Michaels Stores

(MIK) - Get Report

filed its delayed quarterly report late Tuesday and confirmed that there may be accounting discrepancies in its financials related to stock options granted before 2001.

The arts-and-crafts retailer became associated with the so-called options-backdating scandal on Wall Street last week when it delayed filing its 10-Q because its audit committee was reviewing past options-granting practices. In the Tuesday filing, the company said "certain non-routine" options grants may have used a measurement date to determine the exercise price of the options that differed from the measurement date recorded under its accounting policy before 2001.

The company said that non-cash-compensation cost related to that time period could potentially be recorded in an amount up to $60 million. Michaels said any restatements made to its financials as a result wouldn't affect total stockholders' equity. The company noted, though, that the audit committee hasn't reached any conclusions, and its review is ongoing.

Michaels also reported that two shareholders have filed suits against the company and directors in recent days alleging breach of fiduciary duty, among other claims, related to the stock-options issues.

Last week, Michaels said that before 2001 it had granted stock options by using a process in which a board committee would approve stock-option grants under "unanimous consent resolutions" with effective dates "that generally preceded the date" on which the consents occurred. Such language suggested Michaels was involved in a practice that has drawn regulatory fire elsewhere in corporate America. The company said it's pursuing the probe voluntarily based on news reports about stock-options practices at other publicly traded companies.

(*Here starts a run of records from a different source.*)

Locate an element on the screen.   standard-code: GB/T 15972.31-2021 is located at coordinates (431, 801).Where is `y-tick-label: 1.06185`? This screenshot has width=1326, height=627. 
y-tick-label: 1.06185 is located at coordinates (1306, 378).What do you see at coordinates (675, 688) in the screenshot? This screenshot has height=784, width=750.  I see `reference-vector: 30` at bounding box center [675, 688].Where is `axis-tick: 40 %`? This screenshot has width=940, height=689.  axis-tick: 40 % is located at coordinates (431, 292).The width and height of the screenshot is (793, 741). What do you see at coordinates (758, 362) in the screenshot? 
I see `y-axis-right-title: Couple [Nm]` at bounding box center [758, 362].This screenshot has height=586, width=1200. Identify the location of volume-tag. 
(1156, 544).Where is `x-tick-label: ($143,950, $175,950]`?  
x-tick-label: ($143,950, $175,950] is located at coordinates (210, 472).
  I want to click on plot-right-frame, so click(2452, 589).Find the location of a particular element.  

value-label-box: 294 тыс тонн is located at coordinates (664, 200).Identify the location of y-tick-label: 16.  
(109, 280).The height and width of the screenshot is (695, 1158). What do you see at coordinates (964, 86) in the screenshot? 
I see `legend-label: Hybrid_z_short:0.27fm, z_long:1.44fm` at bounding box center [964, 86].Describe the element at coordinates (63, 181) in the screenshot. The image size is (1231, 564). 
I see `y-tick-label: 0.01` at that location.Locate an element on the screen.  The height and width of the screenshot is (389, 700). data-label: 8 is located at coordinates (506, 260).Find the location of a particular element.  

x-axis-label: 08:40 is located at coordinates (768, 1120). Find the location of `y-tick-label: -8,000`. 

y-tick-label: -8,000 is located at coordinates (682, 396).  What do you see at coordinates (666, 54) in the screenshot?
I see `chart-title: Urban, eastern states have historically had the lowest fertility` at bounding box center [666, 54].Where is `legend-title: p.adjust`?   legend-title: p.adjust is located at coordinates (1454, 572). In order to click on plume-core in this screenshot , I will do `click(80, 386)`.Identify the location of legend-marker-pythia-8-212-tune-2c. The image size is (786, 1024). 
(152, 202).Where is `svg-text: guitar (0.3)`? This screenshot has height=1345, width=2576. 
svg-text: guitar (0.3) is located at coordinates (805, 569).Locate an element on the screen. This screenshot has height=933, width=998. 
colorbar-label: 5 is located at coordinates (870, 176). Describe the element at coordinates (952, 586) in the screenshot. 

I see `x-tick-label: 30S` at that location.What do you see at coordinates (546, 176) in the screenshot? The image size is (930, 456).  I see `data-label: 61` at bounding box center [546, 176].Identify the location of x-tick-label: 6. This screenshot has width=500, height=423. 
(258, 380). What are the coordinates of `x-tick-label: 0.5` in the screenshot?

Stock-options practices are currently being investigated by the

Securities & Exchange Commission

or federal prosecutors at over 30 companies, and a number of senior executives and directors have been fired or forced to resign as a result.

Stock options are designed to allow recipients to profit if a company's stock advances after the date they are granted. Typically, an option is supposed to be granted with an exercise price, or strike price, set at the market value of the stock on the date the company's board approves it. That way, options provide a performance incentive for employees and executives at a company because if its stock price declines below the strike price, the option is worthless.

Choosing a different date for the exercise price that falls sometime before the options were approved can remove that incentive, particularly if the chosen date falls on a day when the stock hit a historic low. That practice, which has given rise to the recent scandal, is essentially stealing money from other shareholders because the automatic value assigned to the options dilutes the value of other outstanding shares when they're exercised. Since such misconduct requires cooperation between the recipient of the options and the directors approving the options, it raises ethical questions along with legal, accounting and tax problems for a company.

Shares of Michaels closed down $1.29, or 3.4%, to $36.18 on Tuesday.